Vytautas Barkauskas
* 25. März 1931
Modus vivendi op. 108 (1996)
Schon ein Jahr vor seinem Studienabschluß in der Kompositionsklasse
von Antanas Račiunas hat Vytautas Barkauskas 1958 ein Klaviertrio
verfaßt, das er in der Folge – wie alle anderen vor 1964 entstandenen
Kompositionen – aus seinem Werkekatalog eliminiert hat. Erst 1990
stellte er sich wieder einer vergleichbaren Aufgabe, als er ein Trio für
die von Bartóks Contrasts (1938) geadelte Instrumentenkombination
Klavier, Klarinette und Geige vorlegte (op. 92). Die Parallele zu dem
großen Ungarn ist kein Zufall: Barkauskas ist auf den Tag genau fünfzig
Jahre nach Bartók geboren und hat ihn sich gewissermaßen zum
„Namensheiligen“ gewählt. Der skizzierte undogmatische modus creandi unseres Komponisten bewährt sich in dem sechs Jahre später entstandenen Klaviertrio Modus vivendi
für die „klassische“ Triobesetzung in besonders überzeugender Weise.

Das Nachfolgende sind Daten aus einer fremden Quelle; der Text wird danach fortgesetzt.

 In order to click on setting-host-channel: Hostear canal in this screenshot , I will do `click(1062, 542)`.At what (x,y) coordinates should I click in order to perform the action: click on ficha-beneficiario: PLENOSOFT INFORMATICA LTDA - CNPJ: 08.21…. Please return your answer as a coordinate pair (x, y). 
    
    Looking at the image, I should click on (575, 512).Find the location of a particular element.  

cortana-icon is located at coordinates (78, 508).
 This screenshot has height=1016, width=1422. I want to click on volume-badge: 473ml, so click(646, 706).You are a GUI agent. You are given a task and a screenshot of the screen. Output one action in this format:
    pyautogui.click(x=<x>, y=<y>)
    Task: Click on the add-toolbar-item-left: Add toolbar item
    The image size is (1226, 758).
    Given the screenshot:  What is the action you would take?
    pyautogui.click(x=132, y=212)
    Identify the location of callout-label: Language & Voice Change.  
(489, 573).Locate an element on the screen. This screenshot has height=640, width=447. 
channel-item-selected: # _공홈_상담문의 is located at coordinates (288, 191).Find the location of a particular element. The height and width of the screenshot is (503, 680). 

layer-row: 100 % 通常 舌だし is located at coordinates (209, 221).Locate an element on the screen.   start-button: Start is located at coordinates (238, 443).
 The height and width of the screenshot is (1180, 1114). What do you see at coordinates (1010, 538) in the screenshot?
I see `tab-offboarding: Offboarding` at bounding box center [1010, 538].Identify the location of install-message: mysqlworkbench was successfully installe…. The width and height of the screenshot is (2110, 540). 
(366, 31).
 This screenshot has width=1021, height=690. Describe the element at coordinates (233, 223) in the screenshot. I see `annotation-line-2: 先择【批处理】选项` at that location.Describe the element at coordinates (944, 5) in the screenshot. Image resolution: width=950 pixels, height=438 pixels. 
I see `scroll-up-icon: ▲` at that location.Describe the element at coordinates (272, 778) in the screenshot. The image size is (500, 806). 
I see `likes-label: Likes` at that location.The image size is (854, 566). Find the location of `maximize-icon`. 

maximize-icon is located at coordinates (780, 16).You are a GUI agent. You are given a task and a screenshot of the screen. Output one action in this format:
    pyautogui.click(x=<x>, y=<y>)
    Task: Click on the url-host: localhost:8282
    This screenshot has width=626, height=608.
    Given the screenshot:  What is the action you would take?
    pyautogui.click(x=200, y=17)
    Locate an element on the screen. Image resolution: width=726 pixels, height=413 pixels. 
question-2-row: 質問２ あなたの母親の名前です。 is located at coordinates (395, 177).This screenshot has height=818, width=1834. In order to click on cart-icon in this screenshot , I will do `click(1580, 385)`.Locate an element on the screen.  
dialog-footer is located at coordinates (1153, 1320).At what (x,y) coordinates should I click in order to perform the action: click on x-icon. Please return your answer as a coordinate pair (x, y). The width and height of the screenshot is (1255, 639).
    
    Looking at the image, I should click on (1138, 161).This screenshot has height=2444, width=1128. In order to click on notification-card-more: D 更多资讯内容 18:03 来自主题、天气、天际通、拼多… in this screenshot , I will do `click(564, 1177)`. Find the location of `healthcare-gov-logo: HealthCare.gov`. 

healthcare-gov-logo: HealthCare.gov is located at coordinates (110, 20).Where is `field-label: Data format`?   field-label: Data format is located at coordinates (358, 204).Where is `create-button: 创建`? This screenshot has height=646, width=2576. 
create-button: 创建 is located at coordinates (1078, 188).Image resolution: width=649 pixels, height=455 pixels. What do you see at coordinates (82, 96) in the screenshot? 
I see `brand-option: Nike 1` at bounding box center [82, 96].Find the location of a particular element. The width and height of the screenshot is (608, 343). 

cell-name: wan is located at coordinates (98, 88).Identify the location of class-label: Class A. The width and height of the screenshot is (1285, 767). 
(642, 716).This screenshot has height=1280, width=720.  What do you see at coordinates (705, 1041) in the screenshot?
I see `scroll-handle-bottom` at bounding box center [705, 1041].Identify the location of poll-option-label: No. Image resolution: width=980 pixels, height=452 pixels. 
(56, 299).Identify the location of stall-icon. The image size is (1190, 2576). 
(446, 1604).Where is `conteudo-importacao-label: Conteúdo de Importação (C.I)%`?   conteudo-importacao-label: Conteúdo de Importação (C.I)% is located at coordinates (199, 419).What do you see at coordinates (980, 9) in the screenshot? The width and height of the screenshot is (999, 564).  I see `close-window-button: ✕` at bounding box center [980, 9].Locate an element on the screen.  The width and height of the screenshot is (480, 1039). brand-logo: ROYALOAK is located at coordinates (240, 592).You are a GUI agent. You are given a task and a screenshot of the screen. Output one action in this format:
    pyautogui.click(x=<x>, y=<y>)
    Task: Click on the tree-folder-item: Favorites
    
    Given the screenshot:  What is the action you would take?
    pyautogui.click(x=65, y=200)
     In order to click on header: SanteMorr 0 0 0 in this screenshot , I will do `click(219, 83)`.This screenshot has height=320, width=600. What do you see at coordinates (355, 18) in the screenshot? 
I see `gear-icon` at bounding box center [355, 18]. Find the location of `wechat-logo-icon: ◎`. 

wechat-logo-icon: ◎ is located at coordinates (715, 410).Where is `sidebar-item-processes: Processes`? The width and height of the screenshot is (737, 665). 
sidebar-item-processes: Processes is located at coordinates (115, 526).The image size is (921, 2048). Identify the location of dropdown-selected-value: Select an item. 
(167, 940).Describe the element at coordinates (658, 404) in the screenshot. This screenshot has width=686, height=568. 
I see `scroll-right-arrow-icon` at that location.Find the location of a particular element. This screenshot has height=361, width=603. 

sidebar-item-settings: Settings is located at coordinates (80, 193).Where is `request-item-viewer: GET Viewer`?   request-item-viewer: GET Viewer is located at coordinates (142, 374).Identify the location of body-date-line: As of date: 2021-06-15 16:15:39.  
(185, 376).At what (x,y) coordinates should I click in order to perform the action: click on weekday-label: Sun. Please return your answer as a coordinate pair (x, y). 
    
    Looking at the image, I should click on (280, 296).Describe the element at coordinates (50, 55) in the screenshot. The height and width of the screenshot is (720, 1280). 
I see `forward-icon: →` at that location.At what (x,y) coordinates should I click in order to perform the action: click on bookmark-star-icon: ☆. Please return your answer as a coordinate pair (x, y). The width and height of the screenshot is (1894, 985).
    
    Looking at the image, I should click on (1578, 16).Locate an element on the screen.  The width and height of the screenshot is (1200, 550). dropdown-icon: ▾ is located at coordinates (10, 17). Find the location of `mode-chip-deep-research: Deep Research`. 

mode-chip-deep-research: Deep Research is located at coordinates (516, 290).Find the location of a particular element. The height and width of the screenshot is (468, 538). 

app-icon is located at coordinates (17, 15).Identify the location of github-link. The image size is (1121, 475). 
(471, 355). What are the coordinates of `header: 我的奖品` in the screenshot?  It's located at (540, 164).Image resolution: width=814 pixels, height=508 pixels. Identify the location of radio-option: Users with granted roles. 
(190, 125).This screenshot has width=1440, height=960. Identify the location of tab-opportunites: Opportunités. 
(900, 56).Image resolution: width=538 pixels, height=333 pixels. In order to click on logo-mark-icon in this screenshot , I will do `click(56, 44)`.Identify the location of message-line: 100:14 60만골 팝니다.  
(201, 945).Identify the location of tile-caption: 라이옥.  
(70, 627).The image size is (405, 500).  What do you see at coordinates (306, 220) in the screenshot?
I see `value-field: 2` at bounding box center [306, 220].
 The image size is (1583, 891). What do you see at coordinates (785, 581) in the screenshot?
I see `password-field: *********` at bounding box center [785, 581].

Barkauskas begann die Komposition an seinem 65. Geburtstag, und den
autobiographischen Unterton des Werkes, das gleichzeitig Rückblick und
Bekenntnis ist, kann man nicht überhören. Die verwendeten Zwölftonreihen
haben keinerlei Mühe, sich in das von ihnen weitestgehend unabhängige
Leben des Werkes einzufügen – nirgendwo entsteht der Eindruck
„konstruktiver“ Anstrengung. Wie von selbst fügen sich Reihenfragmente
zu flächigen Ostinati, die zu wechselnden tonalen Zentren gravitieren,
ohne die Vorherrschaft des „Grundtones“ A (für den Komponisten ein
Tonsymbol seiner Frau Svetlana) zu unterminieren. Diesem Ausgangston der
Reihe steht mit dem Endton D eine Chiffre für den Komponisten selbst
gegenüber. Barkauskas´ Idiom kennt weder historische Berührungsängste
(etwa im Zitieren „impressionistischer“ Texturen) noch gekünstelte Scheu
vor dem tonalen Substrat – im Gegenteil versteht es, sich die in ihm
tradierte Kommunikationskraft (etwa in der leitmotivischen Verwendung
des Zusammenklanges eines Dur- und Mollakkordes im Halbtonabstand, der
in den Tönen 1-6 der Reihe schon präformiert erscheint) zunutze zu
machen. Barkauskas hat mit diesem Werk bewiesen, daß die einander
etliche Jahrzehnte hindurch unversöhnlich gegenüberstehenden Idiome der
Musik schon längst einen fruchtbaren modus vivendi gefunden haben.